In the records below, find the line containing "Task: Click the green book icon in toolbar", then copy that line and all lines after it, exactly, omitting every picture.
+ + + + + + +
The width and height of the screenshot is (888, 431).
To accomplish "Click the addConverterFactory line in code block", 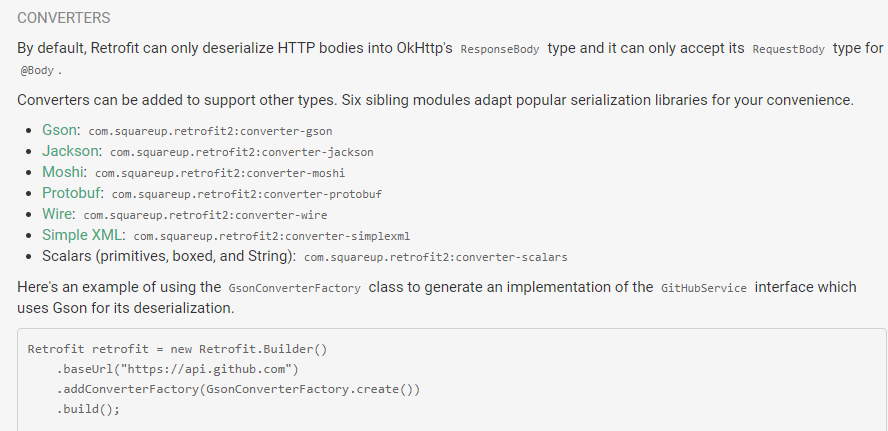I will [238, 389].
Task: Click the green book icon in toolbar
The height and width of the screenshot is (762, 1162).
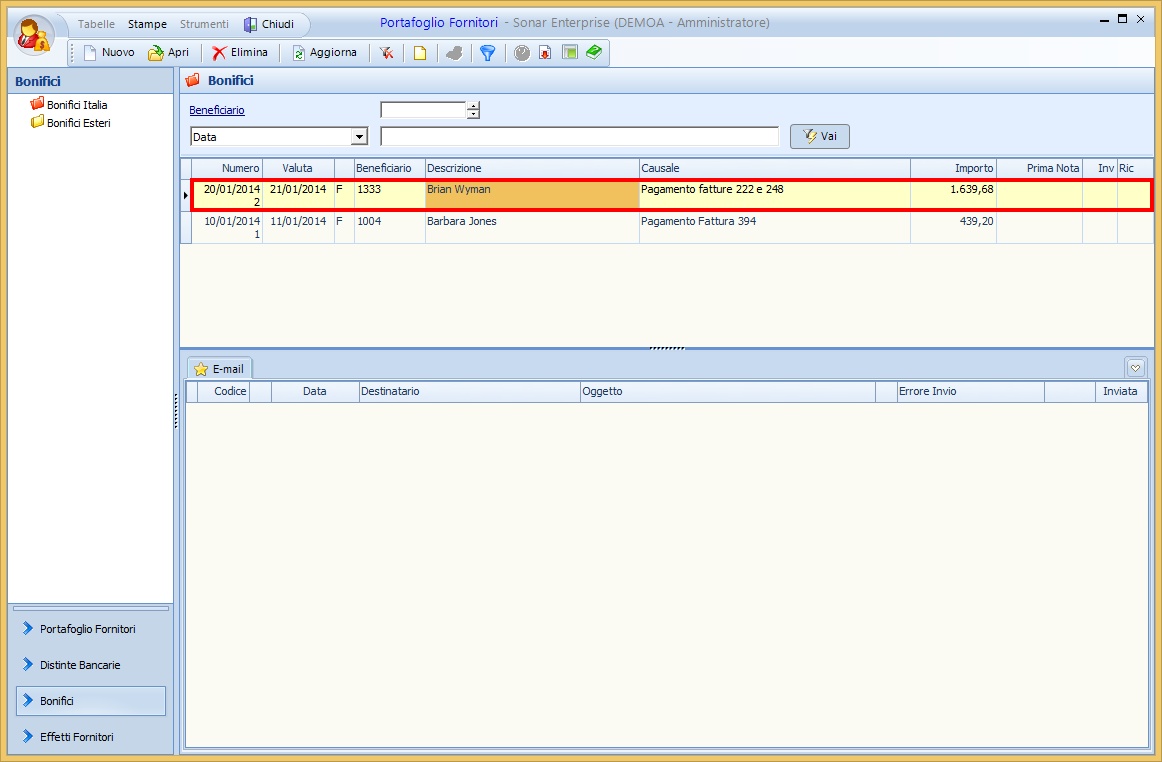Action: 594,52
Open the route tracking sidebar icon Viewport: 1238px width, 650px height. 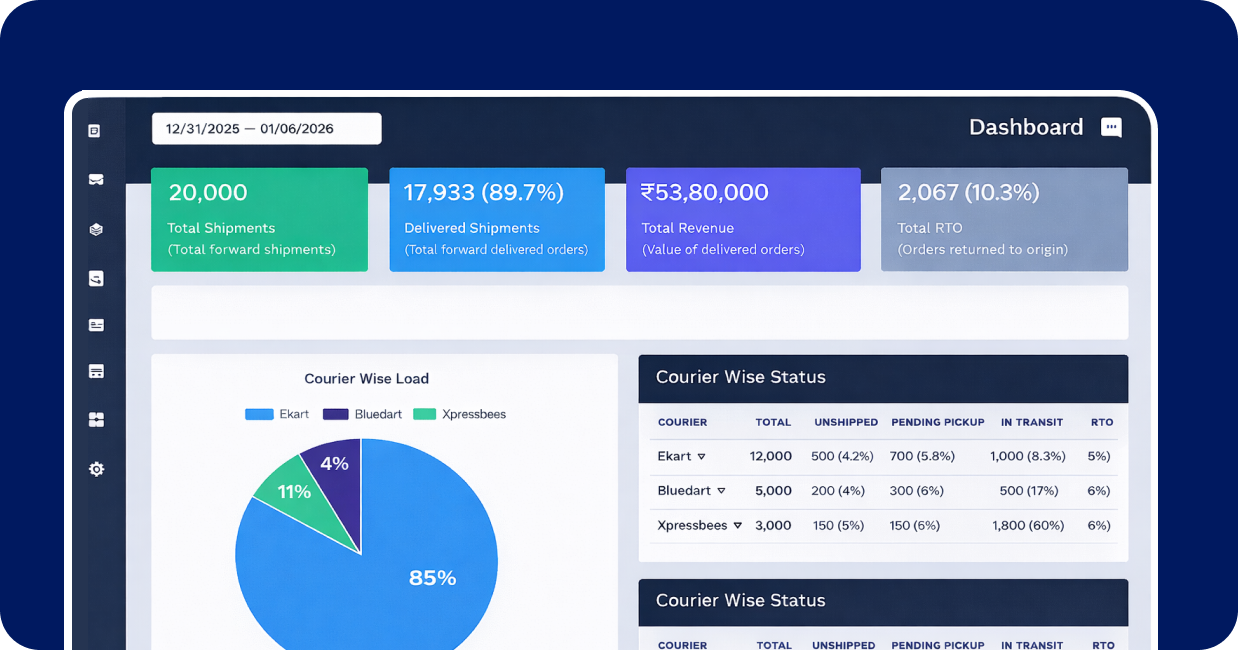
+ + + + + + +
#### [Answer box]
Task: Click the green book icon in toolbar
The height and width of the screenshot is (762, 1162).
Action: 594,52
Open the route tracking sidebar icon Viewport: 1238px width, 650px height. 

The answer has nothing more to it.